## EXTRACTED TEXT
—————
As Chris Luts referred to, stack (auto) variables are not executable on many operating systems, to protect from attacks.
The first two lines in your main() function are problematic.
Line 1. (void(*)(void))buf
converting buf to a function pointer is undefined
Line 2. ((void*)buz)-((void*)foo2)
subtraction of pointers is undefined unless the pointers point within the same array.
Also, Section 5.8 Functions of H&S says "Although a pointer to a function is often assumed to be the address of the function's code in memory, on some computers a function pointer actually points to a block of information needed to invoke the function."
First and foremost, C function pointers mechanism is for equal-signature function calling abstraction. This is powerful and error-prone enough without these stunts.
I can't see an advantage/sense in trying to copying code from one place to another. As some have commented, it's not easy to tell the amount of relativeness/rellocatable code within a C function.
—————
Word and item position data
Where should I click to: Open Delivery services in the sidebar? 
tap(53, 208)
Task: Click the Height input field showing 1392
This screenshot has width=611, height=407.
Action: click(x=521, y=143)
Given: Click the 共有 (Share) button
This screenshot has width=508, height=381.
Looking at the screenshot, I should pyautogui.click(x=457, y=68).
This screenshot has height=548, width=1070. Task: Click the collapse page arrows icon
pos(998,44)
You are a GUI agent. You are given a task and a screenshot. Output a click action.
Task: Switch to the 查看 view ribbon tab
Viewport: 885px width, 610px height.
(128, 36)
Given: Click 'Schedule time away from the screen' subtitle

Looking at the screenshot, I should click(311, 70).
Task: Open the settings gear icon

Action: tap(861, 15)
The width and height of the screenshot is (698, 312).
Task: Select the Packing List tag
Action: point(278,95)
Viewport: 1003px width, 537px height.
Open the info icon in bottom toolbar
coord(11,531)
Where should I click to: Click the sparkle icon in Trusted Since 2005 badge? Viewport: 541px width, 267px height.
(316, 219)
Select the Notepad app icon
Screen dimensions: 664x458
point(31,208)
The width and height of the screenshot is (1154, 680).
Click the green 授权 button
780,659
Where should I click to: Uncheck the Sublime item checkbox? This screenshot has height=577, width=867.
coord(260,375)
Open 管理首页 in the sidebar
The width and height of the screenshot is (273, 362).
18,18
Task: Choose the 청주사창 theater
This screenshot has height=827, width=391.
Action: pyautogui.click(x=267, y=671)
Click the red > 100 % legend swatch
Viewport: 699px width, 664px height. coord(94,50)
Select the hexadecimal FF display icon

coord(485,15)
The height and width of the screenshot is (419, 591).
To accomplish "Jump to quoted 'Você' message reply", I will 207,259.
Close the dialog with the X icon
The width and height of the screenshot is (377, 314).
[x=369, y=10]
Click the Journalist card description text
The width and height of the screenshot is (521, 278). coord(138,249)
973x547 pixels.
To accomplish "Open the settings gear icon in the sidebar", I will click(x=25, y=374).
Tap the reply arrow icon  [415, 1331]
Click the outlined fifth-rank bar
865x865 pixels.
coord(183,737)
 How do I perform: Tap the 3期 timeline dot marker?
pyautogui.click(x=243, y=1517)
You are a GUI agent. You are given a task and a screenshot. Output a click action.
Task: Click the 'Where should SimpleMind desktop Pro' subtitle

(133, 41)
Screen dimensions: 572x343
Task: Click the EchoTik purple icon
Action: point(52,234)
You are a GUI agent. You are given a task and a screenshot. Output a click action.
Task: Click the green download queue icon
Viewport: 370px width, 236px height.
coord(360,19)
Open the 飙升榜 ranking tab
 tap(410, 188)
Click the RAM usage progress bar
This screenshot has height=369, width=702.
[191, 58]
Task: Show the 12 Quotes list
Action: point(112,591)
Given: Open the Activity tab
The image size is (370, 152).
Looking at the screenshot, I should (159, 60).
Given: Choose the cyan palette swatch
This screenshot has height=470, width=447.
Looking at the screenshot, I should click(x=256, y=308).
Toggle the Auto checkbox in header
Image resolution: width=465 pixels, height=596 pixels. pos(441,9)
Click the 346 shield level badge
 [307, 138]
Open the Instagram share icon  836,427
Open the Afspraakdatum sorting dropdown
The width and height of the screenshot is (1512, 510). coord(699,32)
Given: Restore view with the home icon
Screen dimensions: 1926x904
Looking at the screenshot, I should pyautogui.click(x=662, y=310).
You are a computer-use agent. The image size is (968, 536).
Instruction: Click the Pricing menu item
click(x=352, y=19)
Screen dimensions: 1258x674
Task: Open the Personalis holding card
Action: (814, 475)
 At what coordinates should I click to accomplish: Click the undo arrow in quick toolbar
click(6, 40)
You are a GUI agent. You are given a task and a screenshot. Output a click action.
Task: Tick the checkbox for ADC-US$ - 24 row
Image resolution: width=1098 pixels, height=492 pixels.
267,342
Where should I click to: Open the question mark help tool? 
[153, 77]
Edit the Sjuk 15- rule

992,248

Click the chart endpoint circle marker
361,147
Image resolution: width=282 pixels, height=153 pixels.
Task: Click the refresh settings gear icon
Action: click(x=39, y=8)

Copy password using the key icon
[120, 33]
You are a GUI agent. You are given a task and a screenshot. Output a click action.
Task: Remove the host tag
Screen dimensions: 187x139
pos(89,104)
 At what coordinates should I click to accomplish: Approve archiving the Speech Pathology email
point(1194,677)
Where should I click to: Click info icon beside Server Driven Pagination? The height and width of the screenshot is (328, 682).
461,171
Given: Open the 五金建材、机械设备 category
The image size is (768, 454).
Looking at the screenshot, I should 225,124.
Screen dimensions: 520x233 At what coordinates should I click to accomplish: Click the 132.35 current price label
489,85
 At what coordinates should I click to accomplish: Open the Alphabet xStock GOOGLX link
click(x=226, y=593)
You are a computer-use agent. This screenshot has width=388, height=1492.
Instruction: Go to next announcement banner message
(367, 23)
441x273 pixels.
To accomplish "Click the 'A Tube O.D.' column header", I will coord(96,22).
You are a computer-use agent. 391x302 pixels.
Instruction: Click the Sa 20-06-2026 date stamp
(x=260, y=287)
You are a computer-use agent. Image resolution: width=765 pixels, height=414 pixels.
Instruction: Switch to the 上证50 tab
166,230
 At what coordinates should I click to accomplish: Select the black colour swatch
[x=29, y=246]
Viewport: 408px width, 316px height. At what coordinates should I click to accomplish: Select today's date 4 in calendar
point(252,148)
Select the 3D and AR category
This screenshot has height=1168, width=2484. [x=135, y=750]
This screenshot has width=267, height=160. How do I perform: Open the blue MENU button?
—————
## AIM OF THE EXERCISE
Resume the forum reply on copying C function code and calling it through function pointers, picking up after its final sentence. Nothing in the records is needed here.

## TASK ANSWER
You tried copying the code of a function onto a data memory region. Some microcontrollers would just told you "Buzz off!". On machine architectures that have data/program separated memories, given a very understanding compiler (or one that recognizes data/code modifiers/attributes), it would compile to the specific Code-Data Move instructions. It seams it would work... However, even in data/code separated memory archs, data-memory instruction execution is not possible.
On the other hand, in "normal" data/code shared memory PCs, likely it would also not work because data/code segments are declared (by the loader) on the MMU of the processor. Depending on the processor and OS, attempts to run code on data segments, is a segmentation fault.